2. Community activities view

This function provides a view that lists all activities that are part of all the communities that the user belongs to. The view is linked under My Activities left navigation bar. The listed activities do not include public activities, activities that the user tuned out, or activities that have been completed.

3. Badging

This function adds a badge next to the “@ Mentions” and “My Notification” links within the Activity Stream view.

4. Ideation blogs filter APIs

The new APIs provide extra parameters to filter the results by blog type (e.g. blog, ideationblog, and communityblog).

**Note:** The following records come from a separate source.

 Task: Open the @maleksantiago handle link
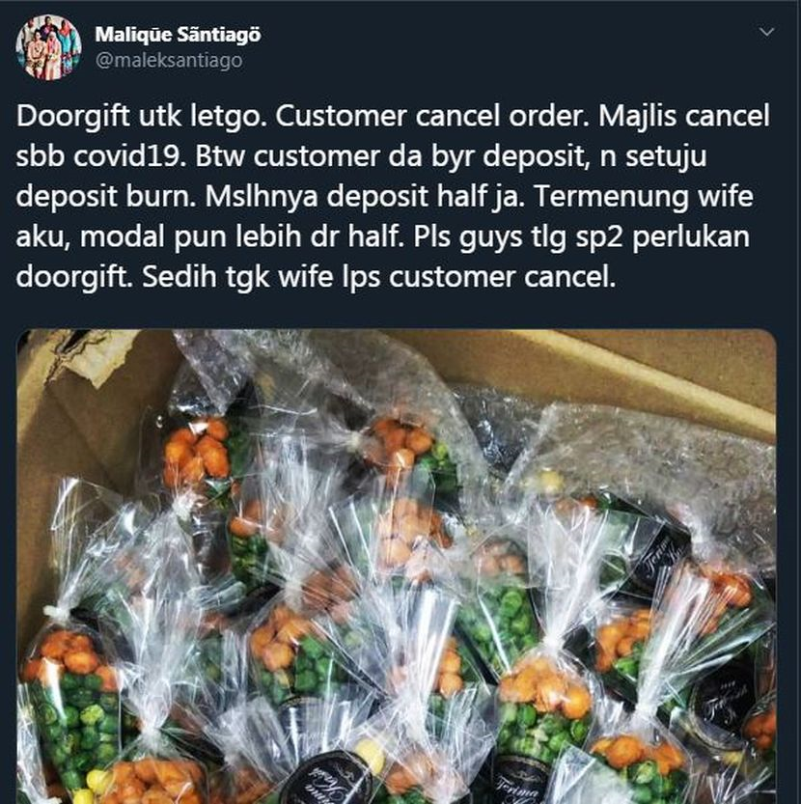[169, 61]
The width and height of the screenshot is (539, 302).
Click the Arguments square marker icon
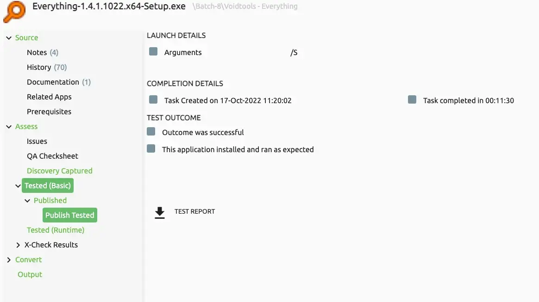pos(153,51)
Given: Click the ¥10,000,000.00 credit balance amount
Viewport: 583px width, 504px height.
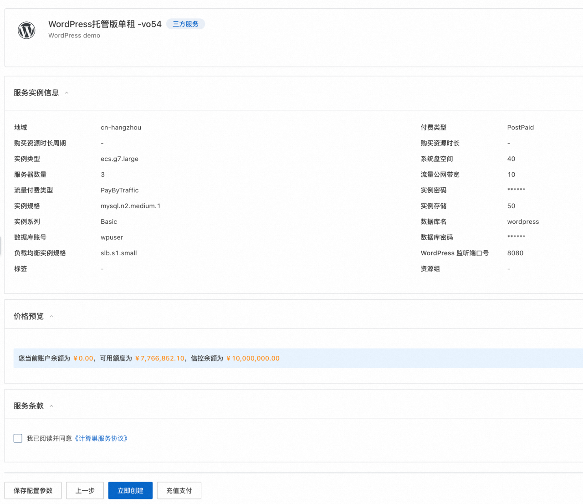Looking at the screenshot, I should click(253, 359).
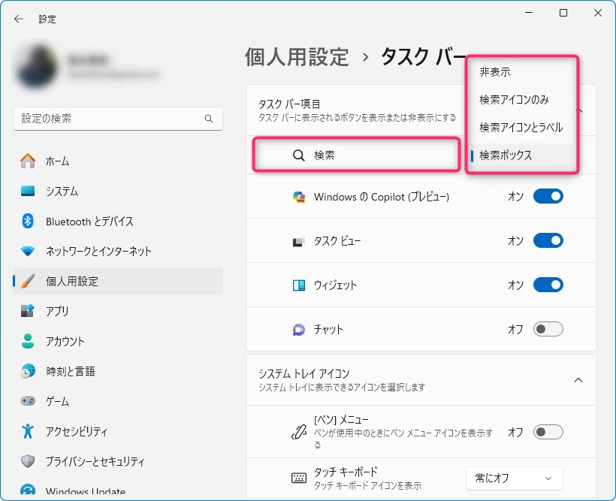The width and height of the screenshot is (616, 501).
Task: Open ネットワークとインターネット via its Wi-Fi icon
Action: click(28, 251)
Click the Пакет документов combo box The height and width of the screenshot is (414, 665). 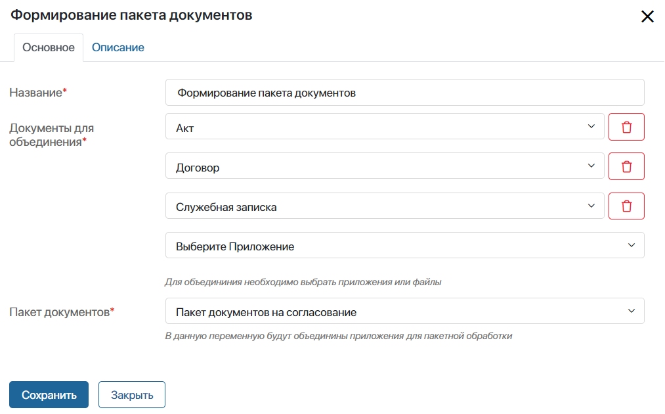pos(405,311)
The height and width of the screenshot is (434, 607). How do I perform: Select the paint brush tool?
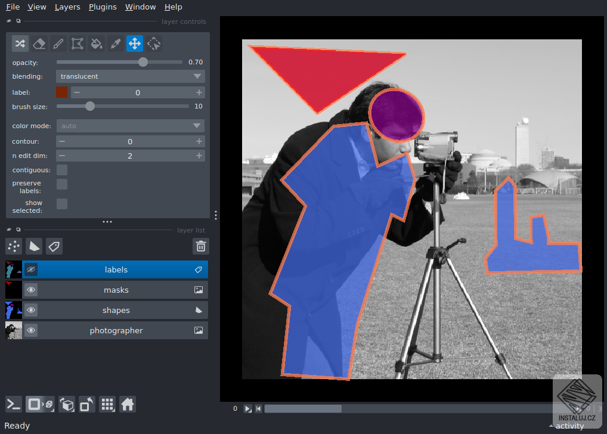coord(58,44)
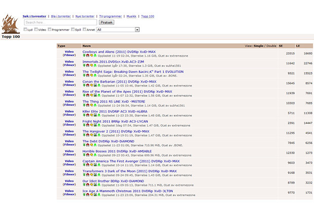Check the Spill checkbox
The width and height of the screenshot is (314, 213).
pos(73,29)
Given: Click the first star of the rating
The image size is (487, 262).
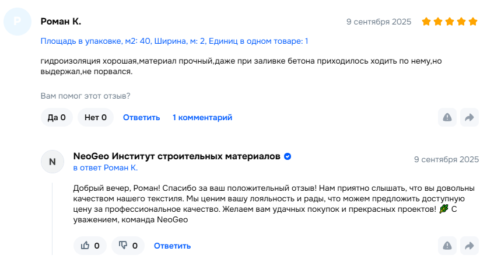Looking at the screenshot, I should click(x=426, y=22).
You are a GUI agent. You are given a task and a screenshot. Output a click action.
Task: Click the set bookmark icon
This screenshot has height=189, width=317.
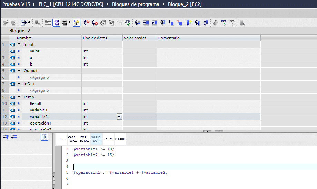[x=189, y=23]
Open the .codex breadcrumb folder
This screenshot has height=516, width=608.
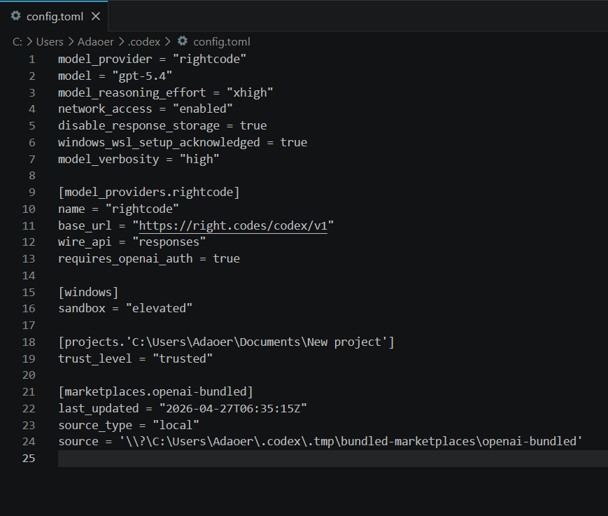pos(144,42)
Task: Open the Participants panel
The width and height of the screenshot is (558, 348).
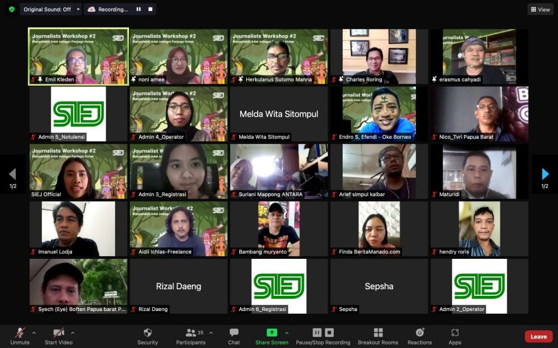Action: pyautogui.click(x=191, y=336)
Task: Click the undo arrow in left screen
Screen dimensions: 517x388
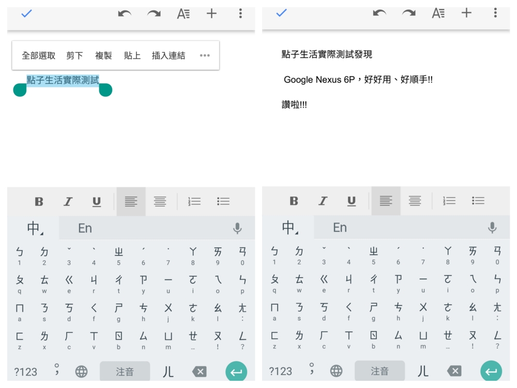Action: (125, 13)
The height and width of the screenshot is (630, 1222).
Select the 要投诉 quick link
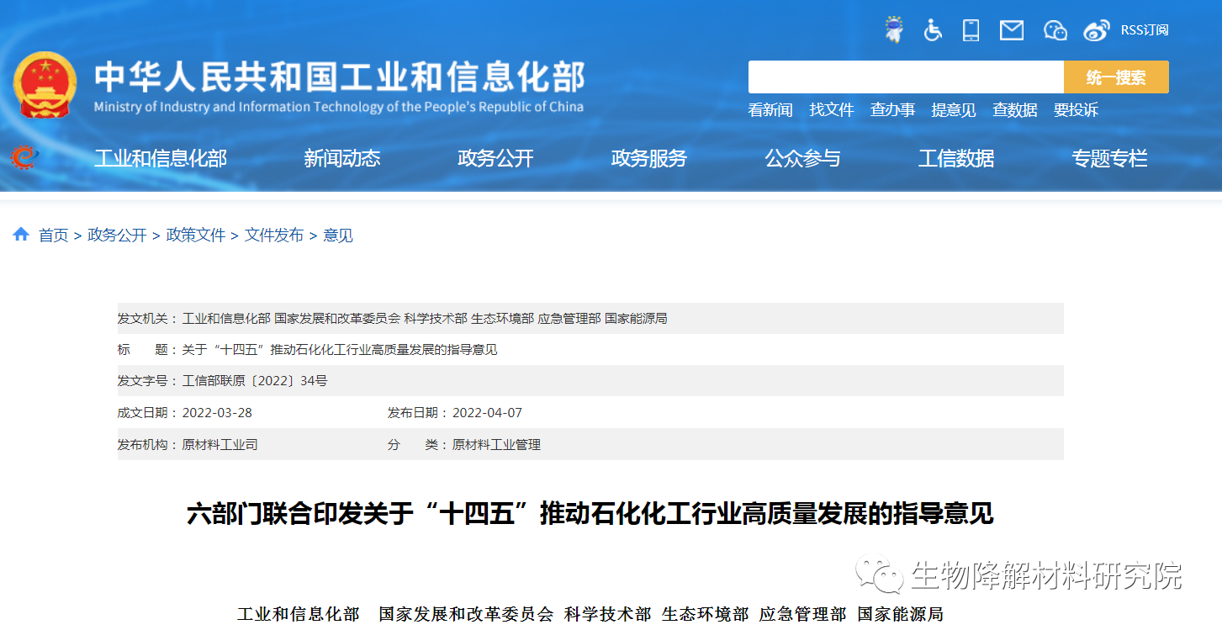pyautogui.click(x=1076, y=110)
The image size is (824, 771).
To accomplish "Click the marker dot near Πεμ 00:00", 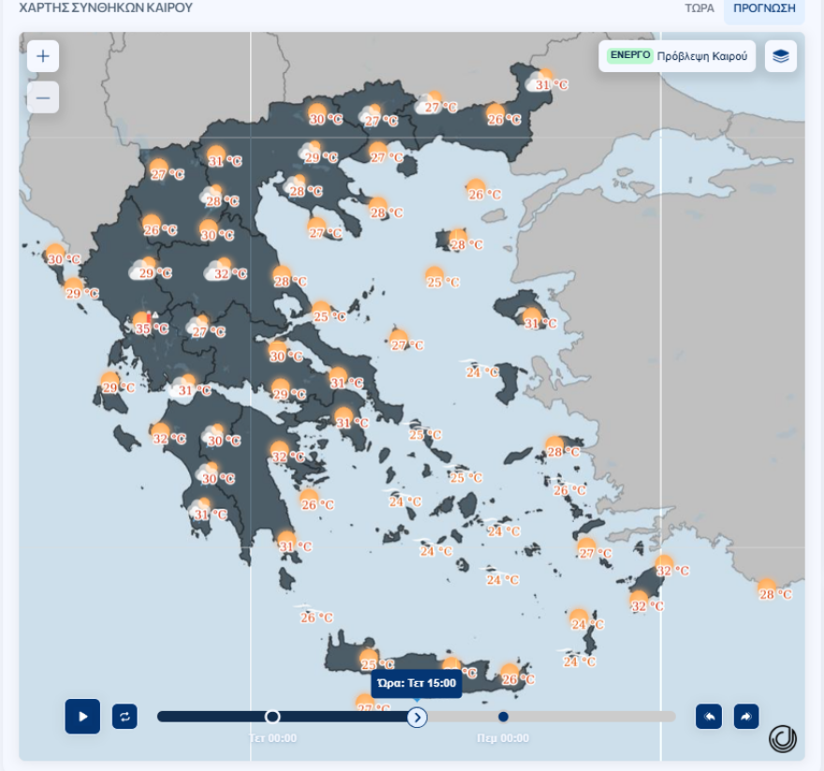I will tap(504, 716).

There are also new VM methods for displaying most commented and most visited blogs/entries by blog type.

Whilst all all useful in some way to all the organisations I work with, the first is a key features that has been requested for a long time – in fact variations of this request have garnered over 500 votes in the Greenhouse ideation blog.

[line]The ‘Reparenting Communities’ feature allows a Connections administrator (not a user at this stage) to move a community to become a subcommunity of another community, or to move a subcommunity to become a top-level community.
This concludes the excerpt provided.